Fragment shaders let you adjust individual pixels inside sprites to create effects such as embossing, pixellation, and even water, and you can attach fragment shader to any SKSpriteNode just by setting its shader property.

First, you need a fragment shader. This should be a file in your bundle with the extension “fsh”, and should be written in GLSL – the OpenGL shading language. I’m not going to teach GLSL here, but I do want to give you an example.

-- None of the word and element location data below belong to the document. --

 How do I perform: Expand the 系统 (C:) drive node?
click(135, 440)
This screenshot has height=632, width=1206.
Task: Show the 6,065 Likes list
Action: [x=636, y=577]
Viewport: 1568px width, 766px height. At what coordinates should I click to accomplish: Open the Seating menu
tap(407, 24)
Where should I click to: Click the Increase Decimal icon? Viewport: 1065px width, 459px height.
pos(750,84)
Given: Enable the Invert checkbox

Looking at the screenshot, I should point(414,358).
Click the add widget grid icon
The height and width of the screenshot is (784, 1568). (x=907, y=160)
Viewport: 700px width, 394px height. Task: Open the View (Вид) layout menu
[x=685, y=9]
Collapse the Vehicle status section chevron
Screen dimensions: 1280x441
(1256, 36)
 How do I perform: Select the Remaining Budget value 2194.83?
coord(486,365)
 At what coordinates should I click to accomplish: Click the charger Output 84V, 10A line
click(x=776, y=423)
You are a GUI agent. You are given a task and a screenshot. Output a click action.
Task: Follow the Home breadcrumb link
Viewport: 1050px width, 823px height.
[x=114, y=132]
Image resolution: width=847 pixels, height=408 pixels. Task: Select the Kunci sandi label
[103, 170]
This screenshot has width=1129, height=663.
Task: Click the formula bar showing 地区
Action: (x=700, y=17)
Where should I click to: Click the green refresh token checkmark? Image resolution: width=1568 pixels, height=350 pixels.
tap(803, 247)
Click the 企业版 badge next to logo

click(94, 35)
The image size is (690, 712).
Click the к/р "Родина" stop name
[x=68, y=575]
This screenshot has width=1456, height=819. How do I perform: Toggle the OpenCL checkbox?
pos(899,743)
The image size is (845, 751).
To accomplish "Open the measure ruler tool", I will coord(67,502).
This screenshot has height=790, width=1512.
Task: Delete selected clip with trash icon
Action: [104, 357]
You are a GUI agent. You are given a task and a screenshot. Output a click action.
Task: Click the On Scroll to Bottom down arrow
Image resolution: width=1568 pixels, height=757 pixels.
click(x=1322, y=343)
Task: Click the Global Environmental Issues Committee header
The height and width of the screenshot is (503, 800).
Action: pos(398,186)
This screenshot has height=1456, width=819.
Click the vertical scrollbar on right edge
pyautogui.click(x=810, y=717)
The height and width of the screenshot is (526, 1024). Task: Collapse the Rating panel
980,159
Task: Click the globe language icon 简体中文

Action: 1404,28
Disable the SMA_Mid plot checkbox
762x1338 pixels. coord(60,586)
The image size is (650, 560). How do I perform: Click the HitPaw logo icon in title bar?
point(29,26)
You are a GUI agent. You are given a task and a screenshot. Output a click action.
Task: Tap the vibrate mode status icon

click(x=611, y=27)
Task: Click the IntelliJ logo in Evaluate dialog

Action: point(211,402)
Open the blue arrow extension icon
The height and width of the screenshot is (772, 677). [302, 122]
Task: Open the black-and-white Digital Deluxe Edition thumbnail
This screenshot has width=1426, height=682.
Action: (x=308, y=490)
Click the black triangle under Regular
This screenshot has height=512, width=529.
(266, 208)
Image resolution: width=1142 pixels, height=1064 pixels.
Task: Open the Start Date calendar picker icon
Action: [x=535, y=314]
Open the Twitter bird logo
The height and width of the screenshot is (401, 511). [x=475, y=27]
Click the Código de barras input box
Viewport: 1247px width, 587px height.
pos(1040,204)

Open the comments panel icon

Here’s a commented example that causes all colors in a sprite to be inverted:

void main() {
    // find the current pixel color
    vec4 current_color = texture2D(u_texture, v_tex_coord);

    // if it's not transparent
    if (current_color.a > 0.0) {
        // subtract its current RGB values from 1 and use its current alpha; multiply by the node alpha so we can fade in or out
        gl_FragColor = vec4(1.0 - current_color.rgb, current_color.a) * current_color.a * v_color_mix.a;
    } else {
        // use the current (transparent) color
        gl_FragColor = current_color;
    }
}

Save that as “inverted.fsh” and put it in your bundle. When you want to assign that to a sprite node, just set its shader property like this:

yourSprite.shader = SKShader(filename: "inverted")

Shaders are compiled on the device at runtime, which means they always take advantage of all GPU features on the user’s device. However, it also means there will be a small performance hit while your shader is being compiled, so it’s a good idea to compile them ahead of time and keep a cache.